Guest Post by: Valerie Latona
Sometimes, when you’re carrying around a big belly, the last thing you want to do is … move. I know. I’ve been there three times. And I can tell you that during the first two pregnancies I didn’t exercise much. My work hours were crazy, and when I wasn’t working, I was lying (half comatose sometimes from sheer exhaustion) on the couch with my legs propped up.
But this last pregnancy (my son is now 2) was different: I had left my 70+ hour-a-week job and was freelancing from home. I had time to take a quick nap during the day—and I had time, and energy, to work out (after the first four months of all-day morning sickness). And it made all the difference in the world.
I felt better, had more energy overall, slept more soundly, and was fitter—which made getting my body back after delivery somewhat (emphasis on somewhat!) easier. Not to mention: my delivery was super fast.
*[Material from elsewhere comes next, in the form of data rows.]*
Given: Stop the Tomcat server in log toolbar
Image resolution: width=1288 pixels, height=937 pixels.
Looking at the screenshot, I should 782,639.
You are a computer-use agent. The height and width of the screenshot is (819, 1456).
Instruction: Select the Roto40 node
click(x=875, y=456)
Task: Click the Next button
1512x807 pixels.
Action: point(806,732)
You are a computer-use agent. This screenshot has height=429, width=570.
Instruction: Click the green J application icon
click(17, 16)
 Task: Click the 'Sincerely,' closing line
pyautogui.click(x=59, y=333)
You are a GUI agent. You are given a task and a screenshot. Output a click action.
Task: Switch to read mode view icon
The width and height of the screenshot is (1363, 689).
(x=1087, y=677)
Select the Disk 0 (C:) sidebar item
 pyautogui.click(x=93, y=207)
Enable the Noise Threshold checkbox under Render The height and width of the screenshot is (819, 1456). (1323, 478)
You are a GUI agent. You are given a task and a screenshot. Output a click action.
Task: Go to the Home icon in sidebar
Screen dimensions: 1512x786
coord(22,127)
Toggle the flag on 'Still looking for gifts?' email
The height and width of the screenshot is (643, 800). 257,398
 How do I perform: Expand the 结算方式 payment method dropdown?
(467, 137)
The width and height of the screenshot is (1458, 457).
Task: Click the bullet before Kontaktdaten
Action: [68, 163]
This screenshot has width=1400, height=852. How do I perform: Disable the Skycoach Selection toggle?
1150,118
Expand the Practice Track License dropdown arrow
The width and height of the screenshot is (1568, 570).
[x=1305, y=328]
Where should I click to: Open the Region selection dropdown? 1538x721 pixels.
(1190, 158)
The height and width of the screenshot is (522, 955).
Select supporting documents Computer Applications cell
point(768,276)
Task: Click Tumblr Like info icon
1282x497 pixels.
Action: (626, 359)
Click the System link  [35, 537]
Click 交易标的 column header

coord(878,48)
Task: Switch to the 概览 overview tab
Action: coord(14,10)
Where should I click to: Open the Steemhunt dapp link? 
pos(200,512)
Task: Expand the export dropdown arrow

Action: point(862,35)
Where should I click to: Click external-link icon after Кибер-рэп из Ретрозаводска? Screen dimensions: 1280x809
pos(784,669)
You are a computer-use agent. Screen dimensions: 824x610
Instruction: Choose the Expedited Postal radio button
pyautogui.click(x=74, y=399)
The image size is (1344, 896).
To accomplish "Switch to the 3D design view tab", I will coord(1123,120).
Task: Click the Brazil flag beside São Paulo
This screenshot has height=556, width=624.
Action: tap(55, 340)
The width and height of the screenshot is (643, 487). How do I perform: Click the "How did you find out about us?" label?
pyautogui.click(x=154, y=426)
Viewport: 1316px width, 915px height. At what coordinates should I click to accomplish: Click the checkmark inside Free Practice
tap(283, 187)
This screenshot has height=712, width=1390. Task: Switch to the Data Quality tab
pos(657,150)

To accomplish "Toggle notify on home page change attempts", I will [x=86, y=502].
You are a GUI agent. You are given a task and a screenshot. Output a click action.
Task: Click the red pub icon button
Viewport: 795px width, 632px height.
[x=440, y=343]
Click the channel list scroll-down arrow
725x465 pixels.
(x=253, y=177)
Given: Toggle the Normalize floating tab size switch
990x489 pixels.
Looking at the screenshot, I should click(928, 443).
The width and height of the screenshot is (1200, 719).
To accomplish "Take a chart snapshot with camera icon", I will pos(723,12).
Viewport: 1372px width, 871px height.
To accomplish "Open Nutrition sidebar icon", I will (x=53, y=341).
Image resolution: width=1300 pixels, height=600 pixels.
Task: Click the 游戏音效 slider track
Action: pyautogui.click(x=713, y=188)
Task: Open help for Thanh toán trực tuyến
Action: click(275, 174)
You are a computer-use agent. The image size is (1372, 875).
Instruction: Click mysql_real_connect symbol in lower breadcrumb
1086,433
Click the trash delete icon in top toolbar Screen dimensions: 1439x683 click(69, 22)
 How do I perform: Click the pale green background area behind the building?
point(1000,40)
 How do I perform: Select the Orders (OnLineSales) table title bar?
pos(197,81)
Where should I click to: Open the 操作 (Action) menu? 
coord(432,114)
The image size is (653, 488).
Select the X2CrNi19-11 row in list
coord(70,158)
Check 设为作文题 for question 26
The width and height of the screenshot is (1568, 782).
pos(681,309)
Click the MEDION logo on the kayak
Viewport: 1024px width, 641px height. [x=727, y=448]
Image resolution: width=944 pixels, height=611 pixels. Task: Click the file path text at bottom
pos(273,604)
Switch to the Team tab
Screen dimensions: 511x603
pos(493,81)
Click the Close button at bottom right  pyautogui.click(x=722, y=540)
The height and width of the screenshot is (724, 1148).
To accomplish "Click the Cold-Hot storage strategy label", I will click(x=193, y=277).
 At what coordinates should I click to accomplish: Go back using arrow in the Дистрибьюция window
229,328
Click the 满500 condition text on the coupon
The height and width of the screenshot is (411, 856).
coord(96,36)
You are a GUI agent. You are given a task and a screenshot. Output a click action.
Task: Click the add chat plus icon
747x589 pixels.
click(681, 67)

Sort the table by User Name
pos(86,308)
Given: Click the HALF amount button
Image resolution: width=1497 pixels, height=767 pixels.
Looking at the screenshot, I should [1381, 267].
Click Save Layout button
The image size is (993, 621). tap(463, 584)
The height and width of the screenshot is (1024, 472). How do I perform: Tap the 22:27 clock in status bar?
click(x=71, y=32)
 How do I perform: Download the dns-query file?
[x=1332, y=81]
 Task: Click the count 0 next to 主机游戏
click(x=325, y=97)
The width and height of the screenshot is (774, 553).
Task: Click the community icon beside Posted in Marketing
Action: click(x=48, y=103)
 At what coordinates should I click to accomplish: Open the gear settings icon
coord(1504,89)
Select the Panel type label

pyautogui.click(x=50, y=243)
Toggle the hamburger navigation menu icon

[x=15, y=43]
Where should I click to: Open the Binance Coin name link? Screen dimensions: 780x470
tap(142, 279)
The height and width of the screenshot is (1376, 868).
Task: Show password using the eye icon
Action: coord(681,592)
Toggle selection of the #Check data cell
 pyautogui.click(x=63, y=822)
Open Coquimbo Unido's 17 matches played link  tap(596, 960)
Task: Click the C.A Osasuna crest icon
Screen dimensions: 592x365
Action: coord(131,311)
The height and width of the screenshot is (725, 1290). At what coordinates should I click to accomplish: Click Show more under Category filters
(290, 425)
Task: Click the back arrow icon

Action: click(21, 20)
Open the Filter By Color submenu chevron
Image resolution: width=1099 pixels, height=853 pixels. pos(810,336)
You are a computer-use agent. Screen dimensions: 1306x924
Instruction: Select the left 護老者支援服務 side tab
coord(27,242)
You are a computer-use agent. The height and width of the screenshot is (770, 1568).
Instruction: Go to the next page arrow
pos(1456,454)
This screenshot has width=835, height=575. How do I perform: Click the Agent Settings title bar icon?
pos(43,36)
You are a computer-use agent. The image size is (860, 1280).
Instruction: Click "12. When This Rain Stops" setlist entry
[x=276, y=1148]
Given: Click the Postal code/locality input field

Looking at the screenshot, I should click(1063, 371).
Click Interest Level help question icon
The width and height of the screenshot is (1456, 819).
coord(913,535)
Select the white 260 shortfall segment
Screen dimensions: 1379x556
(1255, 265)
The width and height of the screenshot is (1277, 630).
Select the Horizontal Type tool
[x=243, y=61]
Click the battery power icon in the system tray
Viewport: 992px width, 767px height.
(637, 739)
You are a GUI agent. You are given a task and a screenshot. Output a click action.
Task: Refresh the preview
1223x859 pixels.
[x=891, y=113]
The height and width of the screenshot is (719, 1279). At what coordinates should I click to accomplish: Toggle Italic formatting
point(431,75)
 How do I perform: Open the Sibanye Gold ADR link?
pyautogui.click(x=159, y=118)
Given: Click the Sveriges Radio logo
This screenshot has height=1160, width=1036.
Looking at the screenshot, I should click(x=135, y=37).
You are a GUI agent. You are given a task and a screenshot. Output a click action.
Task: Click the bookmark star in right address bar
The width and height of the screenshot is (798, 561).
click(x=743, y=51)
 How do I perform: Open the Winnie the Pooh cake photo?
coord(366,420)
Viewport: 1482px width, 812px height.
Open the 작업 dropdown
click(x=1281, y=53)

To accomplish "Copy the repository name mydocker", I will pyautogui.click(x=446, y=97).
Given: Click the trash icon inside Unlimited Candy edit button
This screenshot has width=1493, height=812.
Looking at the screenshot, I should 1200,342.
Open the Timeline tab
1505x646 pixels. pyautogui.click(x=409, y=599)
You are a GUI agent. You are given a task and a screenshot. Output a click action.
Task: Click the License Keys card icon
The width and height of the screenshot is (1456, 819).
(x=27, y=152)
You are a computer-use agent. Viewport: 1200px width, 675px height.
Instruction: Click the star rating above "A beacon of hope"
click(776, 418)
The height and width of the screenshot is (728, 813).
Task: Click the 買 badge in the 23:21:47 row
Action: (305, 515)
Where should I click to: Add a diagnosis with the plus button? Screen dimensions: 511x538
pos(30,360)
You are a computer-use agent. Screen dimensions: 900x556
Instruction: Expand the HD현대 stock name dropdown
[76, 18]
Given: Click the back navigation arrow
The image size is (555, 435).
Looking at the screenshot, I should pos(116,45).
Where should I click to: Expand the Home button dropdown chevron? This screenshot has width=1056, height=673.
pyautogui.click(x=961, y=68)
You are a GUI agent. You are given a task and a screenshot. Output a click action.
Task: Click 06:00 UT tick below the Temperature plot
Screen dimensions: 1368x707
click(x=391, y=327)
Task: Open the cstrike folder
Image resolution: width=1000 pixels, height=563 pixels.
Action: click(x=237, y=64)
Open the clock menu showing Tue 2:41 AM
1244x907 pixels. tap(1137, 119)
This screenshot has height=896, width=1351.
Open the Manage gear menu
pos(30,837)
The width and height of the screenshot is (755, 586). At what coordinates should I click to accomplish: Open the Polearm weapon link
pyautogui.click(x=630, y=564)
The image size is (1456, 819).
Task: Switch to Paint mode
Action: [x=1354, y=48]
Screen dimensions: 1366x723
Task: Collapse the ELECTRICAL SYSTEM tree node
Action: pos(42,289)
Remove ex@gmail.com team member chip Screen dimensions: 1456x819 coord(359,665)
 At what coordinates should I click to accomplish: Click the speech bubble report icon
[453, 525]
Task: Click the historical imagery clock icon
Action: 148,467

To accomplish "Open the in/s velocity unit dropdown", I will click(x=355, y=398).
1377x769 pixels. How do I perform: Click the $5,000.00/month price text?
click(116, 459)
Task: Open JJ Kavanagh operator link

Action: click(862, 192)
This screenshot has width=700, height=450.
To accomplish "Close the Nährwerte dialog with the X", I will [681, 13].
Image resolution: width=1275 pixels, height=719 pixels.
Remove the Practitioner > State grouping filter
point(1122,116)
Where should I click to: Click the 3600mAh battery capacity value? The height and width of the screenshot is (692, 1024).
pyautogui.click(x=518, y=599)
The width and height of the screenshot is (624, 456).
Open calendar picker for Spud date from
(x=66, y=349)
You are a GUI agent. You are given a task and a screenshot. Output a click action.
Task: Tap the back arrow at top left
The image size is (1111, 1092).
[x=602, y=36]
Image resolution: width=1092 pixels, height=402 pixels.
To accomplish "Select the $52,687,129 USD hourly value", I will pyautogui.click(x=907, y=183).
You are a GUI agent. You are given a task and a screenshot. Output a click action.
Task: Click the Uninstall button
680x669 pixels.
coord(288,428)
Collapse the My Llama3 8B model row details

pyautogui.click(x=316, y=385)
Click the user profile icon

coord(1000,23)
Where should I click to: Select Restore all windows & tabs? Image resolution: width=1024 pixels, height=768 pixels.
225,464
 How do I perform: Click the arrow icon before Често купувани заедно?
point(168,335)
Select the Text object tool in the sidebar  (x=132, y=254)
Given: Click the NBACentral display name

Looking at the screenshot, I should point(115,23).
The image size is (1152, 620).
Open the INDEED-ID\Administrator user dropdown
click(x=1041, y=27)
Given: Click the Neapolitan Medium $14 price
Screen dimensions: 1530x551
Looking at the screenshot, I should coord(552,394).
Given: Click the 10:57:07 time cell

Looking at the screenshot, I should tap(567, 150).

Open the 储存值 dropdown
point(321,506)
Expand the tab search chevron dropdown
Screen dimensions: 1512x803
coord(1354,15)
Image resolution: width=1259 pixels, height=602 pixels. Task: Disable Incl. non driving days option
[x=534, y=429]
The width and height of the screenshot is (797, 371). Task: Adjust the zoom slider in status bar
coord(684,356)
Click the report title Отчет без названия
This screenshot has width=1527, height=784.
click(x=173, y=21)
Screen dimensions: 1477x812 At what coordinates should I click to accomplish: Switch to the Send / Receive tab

So I’d recommend exercising (at least a couple of times a week) to every pregnant mom. Aerobic exercise of any type will help boost strength and increase circulation (good for getting the oxygen circulating for you and baby). These are my top three recommendations for the things that you can do:
1) Swimming: This is my all-time favorite exercise and during pregnancy, it is absolute bliss. It’s the one thing you can do where you won’t remember you’re pregnant because you feel absolutely weightless in the pool. And it utilizes both your arms and legs at the same time, keeping both toned. (I have to tell you that, after swimming regularly, I had really great arms by the time my baby was born!)
2) Walking: You can walk around a park or just around the block. For most of your pregnancy, this is a low-impact form of exercising that you can do anywhere. It just doesn’t really work in the last stages of pregnancy when you’re so big that you’re … well, waddling is about the only way to describe it. The key is to walk on a flat surface: skip the trails, though, as your center of gravity—and balance—is off when you’re pregnant, making you more likely to fall.
3) Yoga: Yoga is great because it helps you breathe and relax—and stretch, which feels amazing. Sign up for a pregnancy yoga class (they know the poses you can, and can’t, do) or choose from one of the myriad videos available either online, in apps, or in DVD form. If you decide to do yoga on your own, keep in mind that you shouldn’t do any poses on your back after the first trimester (it can restrict blood flow to the uterus).
And you have to be careful stretching in general because of the hormone relaxin; this is the hormone that allows the uterus to expand, but it also softens connective tissue—making you more flexible, but also more prone to injury if you overstretch. And, while these are the top three forms of exercise, it doesn’t mean you can’t do anything else. The elliptical trainer at the gym is a good way to get moving, as is Spinning (if you can get comfortable on the seat), and even strength training (but be sure to work with a trainer to learn the exercises you can—and can’t—do while pregnant). The key is not to get your heart rate over 140 beats per minute. (Wear a heart rate monitor to keep track, or try the talk test: you should be able to speak in complete sentences without having to huff and puff.) But whatever exercise you do, drink plenty of water!